▸ **Exercise description**
Each line of the data below from the one holding "Image resolution: width=1013" to the one holding "This screenshot has height=734, width=1568.", inclusive, is to be reproduced exactly; no other line belongs in the answer.

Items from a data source

= Beginning of Section =

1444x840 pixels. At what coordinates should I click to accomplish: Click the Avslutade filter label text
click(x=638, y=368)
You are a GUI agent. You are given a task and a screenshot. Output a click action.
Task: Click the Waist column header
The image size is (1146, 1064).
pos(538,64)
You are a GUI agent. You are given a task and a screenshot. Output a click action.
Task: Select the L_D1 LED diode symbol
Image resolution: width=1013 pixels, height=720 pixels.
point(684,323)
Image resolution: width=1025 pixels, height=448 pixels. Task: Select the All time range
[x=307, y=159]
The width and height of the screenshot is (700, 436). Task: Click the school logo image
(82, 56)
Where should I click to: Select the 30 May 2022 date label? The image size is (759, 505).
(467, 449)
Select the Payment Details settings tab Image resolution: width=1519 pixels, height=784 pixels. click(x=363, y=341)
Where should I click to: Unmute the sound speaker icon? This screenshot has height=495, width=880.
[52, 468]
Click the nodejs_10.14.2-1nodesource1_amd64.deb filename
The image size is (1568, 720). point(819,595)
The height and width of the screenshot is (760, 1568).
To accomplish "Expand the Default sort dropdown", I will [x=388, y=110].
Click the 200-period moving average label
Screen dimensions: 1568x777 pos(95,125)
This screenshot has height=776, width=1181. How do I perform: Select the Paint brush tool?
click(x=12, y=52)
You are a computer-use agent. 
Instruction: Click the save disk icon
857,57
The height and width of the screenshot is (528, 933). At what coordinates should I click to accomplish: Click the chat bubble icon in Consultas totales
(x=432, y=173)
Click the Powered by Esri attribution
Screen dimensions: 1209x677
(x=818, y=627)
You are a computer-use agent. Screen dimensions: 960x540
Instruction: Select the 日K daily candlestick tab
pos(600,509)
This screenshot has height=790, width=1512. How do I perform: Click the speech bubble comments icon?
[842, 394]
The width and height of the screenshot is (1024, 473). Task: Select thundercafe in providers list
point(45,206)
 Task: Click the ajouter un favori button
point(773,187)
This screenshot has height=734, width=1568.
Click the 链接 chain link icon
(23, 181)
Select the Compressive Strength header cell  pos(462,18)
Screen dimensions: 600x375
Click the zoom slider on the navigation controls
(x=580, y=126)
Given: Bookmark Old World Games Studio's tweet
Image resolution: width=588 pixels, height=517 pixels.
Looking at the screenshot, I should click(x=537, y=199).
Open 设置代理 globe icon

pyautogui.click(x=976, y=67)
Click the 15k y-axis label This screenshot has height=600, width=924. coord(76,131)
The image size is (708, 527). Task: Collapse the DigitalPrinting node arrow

= End of Section =

▸ **Completed task**
Image resolution: width=1013 pixels, height=720 pixels.
point(684,323)
Image resolution: width=1025 pixels, height=448 pixels. Task: Select the All time range
[x=307, y=159]
The width and height of the screenshot is (700, 436). Task: Click the school logo image
(82, 56)
Where should I click to: Select the 30 May 2022 date label? The image size is (759, 505).
(467, 449)
Select the Payment Details settings tab Image resolution: width=1519 pixels, height=784 pixels. click(x=363, y=341)
Where should I click to: Unmute the sound speaker icon? This screenshot has height=495, width=880.
[52, 468]
Click the nodejs_10.14.2-1nodesource1_amd64.deb filename
The image size is (1568, 720). point(819,595)
The height and width of the screenshot is (760, 1568).
To accomplish "Expand the Default sort dropdown", I will [x=388, y=110].
Click the 200-period moving average label
Screen dimensions: 1568x777 pos(95,125)
This screenshot has height=776, width=1181. How do I perform: Select the Paint brush tool?
click(x=12, y=52)
You are a computer-use agent. 
Instruction: Click the save disk icon
857,57
The height and width of the screenshot is (528, 933). At what coordinates should I click to accomplish: Click the chat bubble icon in Consultas totales
(x=432, y=173)
Click the Powered by Esri attribution
Screen dimensions: 1209x677
(x=818, y=627)
You are a computer-use agent. Screen dimensions: 960x540
Instruction: Select the 日K daily candlestick tab
pos(600,509)
This screenshot has height=790, width=1512. How do I perform: Click the speech bubble comments icon?
[842, 394]
The width and height of the screenshot is (1024, 473). Task: Select thundercafe in providers list
point(45,206)
 Task: Click the ajouter un favori button
point(773,187)
This screenshot has height=734, width=1568.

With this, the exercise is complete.